** WHAT IS BEING ASKED **
Would you reproduce exactly the lines below from the one holding "1152x744 pixels. How" through the one holding "Task: Click the tag", inclusive, and no others?

** DATA FOR REVIEW **

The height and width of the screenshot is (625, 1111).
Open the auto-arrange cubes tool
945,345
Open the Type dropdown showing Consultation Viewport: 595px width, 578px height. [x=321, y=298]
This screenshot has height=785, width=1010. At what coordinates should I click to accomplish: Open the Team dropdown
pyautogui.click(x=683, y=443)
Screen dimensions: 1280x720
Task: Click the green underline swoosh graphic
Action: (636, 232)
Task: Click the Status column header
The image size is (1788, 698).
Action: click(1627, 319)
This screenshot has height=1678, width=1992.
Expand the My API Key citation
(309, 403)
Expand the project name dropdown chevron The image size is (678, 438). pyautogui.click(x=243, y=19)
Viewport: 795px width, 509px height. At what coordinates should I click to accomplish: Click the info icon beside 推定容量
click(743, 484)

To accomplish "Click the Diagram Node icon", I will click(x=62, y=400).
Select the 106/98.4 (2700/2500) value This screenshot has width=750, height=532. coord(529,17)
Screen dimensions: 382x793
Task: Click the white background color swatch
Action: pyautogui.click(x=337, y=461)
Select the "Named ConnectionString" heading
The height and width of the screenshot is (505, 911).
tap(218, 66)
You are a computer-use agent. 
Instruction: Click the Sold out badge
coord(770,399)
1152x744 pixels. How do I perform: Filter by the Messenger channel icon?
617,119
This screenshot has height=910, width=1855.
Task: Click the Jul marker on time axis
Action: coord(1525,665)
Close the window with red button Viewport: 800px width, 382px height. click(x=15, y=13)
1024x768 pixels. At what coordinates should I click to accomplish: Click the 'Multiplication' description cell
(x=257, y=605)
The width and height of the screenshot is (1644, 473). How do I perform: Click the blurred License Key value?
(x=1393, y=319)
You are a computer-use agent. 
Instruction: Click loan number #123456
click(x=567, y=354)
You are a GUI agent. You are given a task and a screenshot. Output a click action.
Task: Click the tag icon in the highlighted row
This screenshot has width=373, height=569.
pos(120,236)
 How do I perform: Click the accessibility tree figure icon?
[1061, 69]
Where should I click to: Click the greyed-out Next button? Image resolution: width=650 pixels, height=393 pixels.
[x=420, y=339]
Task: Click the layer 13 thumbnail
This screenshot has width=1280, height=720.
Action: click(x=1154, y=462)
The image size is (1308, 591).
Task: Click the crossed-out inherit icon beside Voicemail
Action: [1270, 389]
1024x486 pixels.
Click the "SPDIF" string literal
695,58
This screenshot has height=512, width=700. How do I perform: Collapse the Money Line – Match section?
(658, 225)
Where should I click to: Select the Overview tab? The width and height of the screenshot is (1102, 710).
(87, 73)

** WRITTEN RESPONSE **
1152x744 pixels. How do I perform: Filter by the Messenger channel icon?
617,119
This screenshot has height=910, width=1855.
Task: Click the Jul marker on time axis
Action: coord(1525,665)
Close the window with red button Viewport: 800px width, 382px height. click(x=15, y=13)
1024x768 pixels. At what coordinates should I click to accomplish: Click the 'Multiplication' description cell
(x=257, y=605)
The width and height of the screenshot is (1644, 473). How do I perform: Click the blurred License Key value?
(x=1393, y=319)
You are a computer-use agent. 
Instruction: Click loan number #123456
click(x=567, y=354)
You are a GUI agent. You are given a task and a screenshot. Output a click action.
Task: Click the tag icon in the highlighted row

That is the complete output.